In tema di sanzioni tributarie, posto che il diritto sanzionatorio ha natura punitiva, la forza maggiore va intesa secondo la sua accezione penalistica e va quindi riferita ad un avvenimento imponderabile che annulla la signoria del soggetto sui propri comportamenti, elidendo il requisito della coscienza e volontarietà della condotta; con la conseguenza che la crisi di liquidità derivante dal reiterato, per quanto grave, inadempimento di pubbliche amministrazioni debitrici, perdipiù prevedibile, non risponde a tale nozione”.

È questo il principio di diritto enunciato dalla Corte di Cassazione con la sentenza n. 11111, depositata ieri, 6 aprile.

Un contribuente aveva ricevuto un avviso di pagamento per il recupero di accise non pagate che provvedeva ad impugnare, risultando vittorioso dinanzi alla Commissione Tributaria Provinciale.

Ad avviso dei Giudici della Commissione Tributaria Provinciale, infatti, i ritardi dei pagamenti da parte della pubblica amministrazione (cliente della contribuente) integravano una causa di forza maggiore idonea a giustificare i tardivi pagamenti delle accise.

L’Agenzia delle dogane, però, promuoveva ricorso per cassazione, ottenendo una sentenza a proprio favore.

In tema di accise la Corte di Cassazione aveva già precisato che la situazione di illiquidità o di crisi aziendale non costituisce, di per sé, causa di forza maggiore ai fini della non punibilità di cui all’articolo 6, comma 5, D.Lgs. 472/1997.

La giurisprudenza unionale, cui la Corte di Cassazione si è adeguata, definisce infatti, in materia doganale e di accise, la forza maggiore come “l’esistenza di circostanze estranee all’operatore, anormali e imprevedibili”, evidenziando, dal punto di vista soggettivo, un obbligo, per il soggetto interessato “di premunirsi contro le conseguenze dell’evento anormale, adottando misure appropriate senza incorrere in sacrifici eccessivi” (Corte di Giustizia, causa C-314/06; causa C-533/10; cause C-659/13 e C-34/14; causa C. 154/16).

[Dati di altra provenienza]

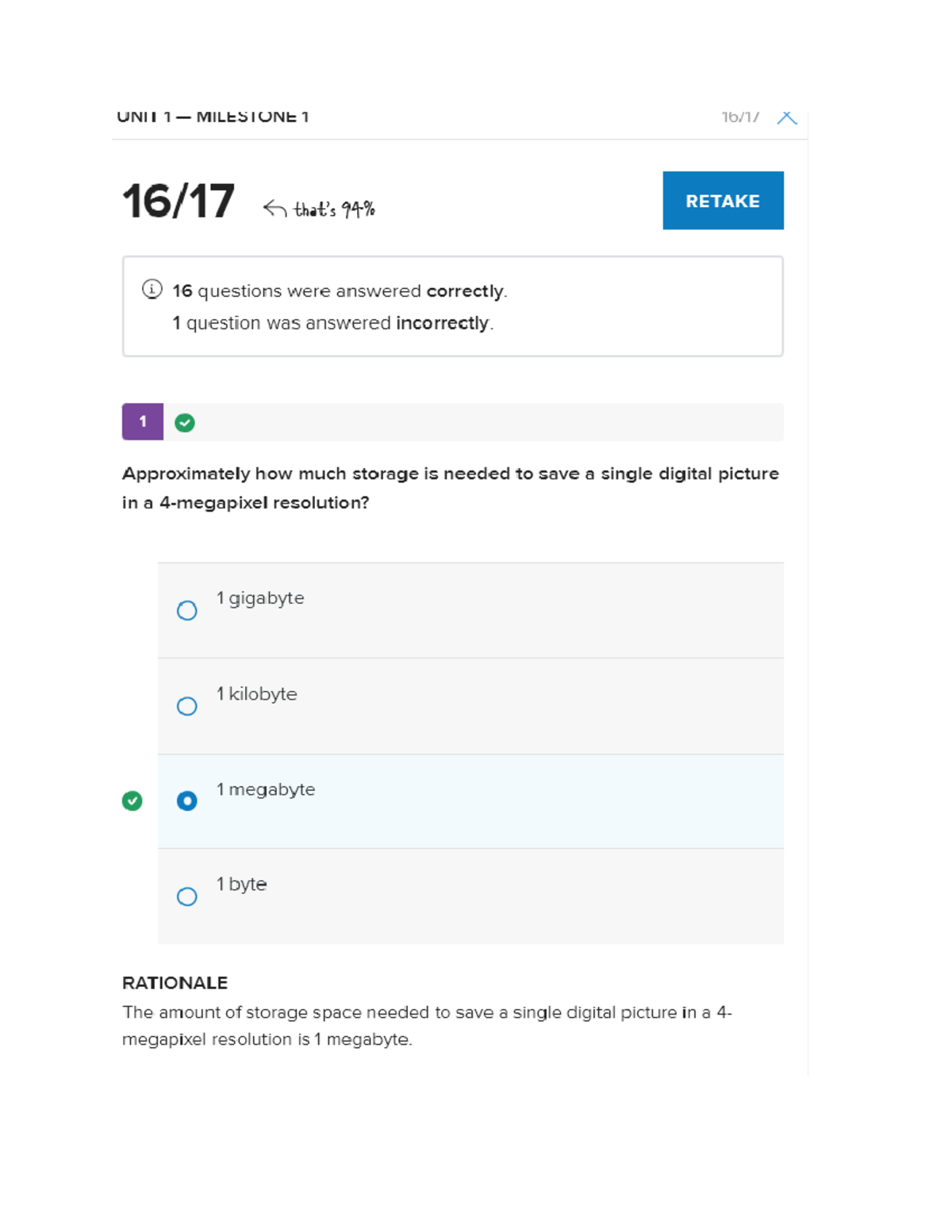Click the 16/17 counter in header
This screenshot has height=1232, width=952.
[739, 117]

La situazione di illiquidità, pertanto, anche se dovuta da anormali pagamenti in ritardo da parte dei debitori, non costituisce una ipotesi di forza maggiore.

La Corte di Cassazione, tuttavia, nell’ambito della pronuncia in esame, non ha ignorato un altro orientamento giurisprudenziale, più recente, che attribuisce rilievo alla forza maggiore in ambito sanzionatorio, applicando, anche in materia tributaria, il principio generale individuato dall’articolo 3 L. 689/1981, in forza del quale sono sufficienti, ai fini dell’applicazione della sanzione, la coscienza e la volontà della condotta (Cassazione, n. 2139/2020 e 15415/2021).

È stato però ritenuto più corretto fare riferimento all’accezione penalistica di “forza maggiore”, quale “avvenimento imponderabile che annulla la signoria del soggetto sui propri comportamenti, impedendo di configurare un’azione penalmente rilevante per difetto del generale requisito della coscienza e volontarietà della condotta”.

Facendo applicazione dei principi stabiliti dalle Sezioni Unite penali, pertanto, deve escludersi il rilievo scriminante delle impreviste difficoltà economiche, non potendo la situazione di carenza di liquidità assurgere alla nozione di forza maggiore.

D’altra parte, lo stesso contribuente, nel proporre ricorso aveva evidenziato come i tempi, particolarmente lunghi, di pagamento da parte della pubblica amministrazione fossero un evento conclamato, escludendo, quindi, quantomeno, il requisito dell’imprevedibilità.